I have an IBM Thinkpad that runs Windows XP; this is a work-issue computer. Unfortunately, our small business has no tech department. When I turn on the laptop, I get a blue screen and a message stating :
"Checking file systems on c:
type of file is FAT32
volume serial # is 2D62-170A
\documents & settings\all users\application data\AVG7\sched-0002.cfg first allocation unit is not valid. The entry will be truncated."

The computer then briefly acts normally: I get the Windows welcome screen, followed by my usual desktop. After a few seconds, I get the "blue screen of death" and a message:

"A problem has been detected, and Windows needs to shut down your computer. The problem seems to be with ar5211.sys. Then I get a message that an attempt was made to write to read-only memory." 

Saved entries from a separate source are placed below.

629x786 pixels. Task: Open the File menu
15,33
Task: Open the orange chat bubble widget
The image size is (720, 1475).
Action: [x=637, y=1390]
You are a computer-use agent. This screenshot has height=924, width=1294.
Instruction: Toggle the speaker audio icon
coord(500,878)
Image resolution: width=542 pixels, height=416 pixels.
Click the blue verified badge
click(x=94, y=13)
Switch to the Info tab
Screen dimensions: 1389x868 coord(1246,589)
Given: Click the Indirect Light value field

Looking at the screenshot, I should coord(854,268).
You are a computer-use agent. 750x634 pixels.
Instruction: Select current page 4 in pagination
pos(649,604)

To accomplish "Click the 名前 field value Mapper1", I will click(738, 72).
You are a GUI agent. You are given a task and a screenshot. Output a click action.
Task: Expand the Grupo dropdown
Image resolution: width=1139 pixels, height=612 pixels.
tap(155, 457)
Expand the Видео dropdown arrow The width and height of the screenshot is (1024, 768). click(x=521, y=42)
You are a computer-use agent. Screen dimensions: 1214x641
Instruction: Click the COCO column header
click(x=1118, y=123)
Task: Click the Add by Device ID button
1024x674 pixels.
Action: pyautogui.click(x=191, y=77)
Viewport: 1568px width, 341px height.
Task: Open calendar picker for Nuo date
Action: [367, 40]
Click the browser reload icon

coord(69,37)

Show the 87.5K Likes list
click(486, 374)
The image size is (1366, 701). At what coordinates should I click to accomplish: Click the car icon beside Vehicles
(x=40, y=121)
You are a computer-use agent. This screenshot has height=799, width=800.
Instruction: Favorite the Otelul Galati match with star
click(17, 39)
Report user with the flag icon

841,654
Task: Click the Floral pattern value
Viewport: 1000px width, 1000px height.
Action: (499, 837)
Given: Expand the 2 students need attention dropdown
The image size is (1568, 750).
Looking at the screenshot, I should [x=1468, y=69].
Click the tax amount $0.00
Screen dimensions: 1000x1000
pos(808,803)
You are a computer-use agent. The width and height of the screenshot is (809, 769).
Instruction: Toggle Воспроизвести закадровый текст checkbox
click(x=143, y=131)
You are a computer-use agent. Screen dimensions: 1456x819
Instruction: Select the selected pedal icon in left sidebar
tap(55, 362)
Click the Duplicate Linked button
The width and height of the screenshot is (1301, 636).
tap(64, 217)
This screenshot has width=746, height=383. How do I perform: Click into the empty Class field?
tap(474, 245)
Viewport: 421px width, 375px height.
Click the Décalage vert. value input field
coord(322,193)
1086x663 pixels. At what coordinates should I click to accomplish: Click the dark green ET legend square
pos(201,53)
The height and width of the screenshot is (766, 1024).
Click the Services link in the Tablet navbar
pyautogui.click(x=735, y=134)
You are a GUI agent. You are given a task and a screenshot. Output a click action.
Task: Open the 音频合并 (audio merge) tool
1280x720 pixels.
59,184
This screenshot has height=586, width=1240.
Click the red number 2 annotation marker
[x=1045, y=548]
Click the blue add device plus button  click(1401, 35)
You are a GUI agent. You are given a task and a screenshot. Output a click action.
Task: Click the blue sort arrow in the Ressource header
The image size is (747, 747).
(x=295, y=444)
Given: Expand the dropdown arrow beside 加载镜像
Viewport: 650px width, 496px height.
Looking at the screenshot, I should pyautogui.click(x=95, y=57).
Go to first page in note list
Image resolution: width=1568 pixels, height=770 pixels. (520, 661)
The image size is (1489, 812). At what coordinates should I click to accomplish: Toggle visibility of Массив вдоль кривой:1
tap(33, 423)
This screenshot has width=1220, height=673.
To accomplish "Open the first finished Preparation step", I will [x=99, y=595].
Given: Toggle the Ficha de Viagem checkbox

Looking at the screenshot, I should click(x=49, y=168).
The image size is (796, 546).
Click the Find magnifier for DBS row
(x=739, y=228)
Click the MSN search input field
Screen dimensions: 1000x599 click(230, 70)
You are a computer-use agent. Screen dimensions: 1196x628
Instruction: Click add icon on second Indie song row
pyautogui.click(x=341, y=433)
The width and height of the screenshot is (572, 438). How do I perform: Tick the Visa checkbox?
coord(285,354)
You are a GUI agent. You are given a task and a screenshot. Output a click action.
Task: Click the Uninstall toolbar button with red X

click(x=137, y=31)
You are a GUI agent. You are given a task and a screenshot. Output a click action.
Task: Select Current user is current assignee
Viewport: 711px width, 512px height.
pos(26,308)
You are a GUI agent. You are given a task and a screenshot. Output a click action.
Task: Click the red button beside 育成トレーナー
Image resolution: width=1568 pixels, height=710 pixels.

A coworker thought it was a software program, and he tried reinstalling a few things, but when I turned the computer on today, the problem is back. I'm suspecting a security issue, but am not sure. Your help is appreciated; let me know what other info. you might need!


----------



## zach1288 (May 3, 2005)

Are you using any D-link products?


----------



## psychnerd (Sep 15, 2004)

Yes, It's a D-link AirPlus.


----------



## zach1288 (May 3, 2005)

Do you have a d-link wireless NIC in your laptop?


----------



## psychnerd (Sep 15, 2004)

Yes; our office went wireless about a month ago. I've only had this problem for a few days.


----------



## zach1288 (May 3, 2005)

Here i found this:



In preparation for these steps:
A. Download the latest version of the DWL-G630 drivers from support.dlink.com.
B. Consider setting a Restore Point. For additional information about System Restore, click Start, click Help and Support, type system restore in the Search box, and then press ENTER.

1. Go to Add/Remove Software
2. Remove your G630 software
3. In Explorer, go to %windir%\system32\drivers and, if you see AR5211.sys, rename it to AR5211.old. (Note: it may have been deleted by Step 2, above, and that is okay).
4. Reboot your computer and log on
5. If Add/Remove Hardware wizard comes back up, choose Cancel
6. Install the latest DWL-G630 software that you downloaded earlier.
7. The software should install and your network card should now be enabled or detected. If it is, proceed normally. If it is not...
8. ...Click Start, Run, and run compmgmt.msc and open Device Manager ... click the name of your computer at the top of the tree, then click the icon to scan for new hardware


Source:http://www.broadbandreports.com/faq/12849


----------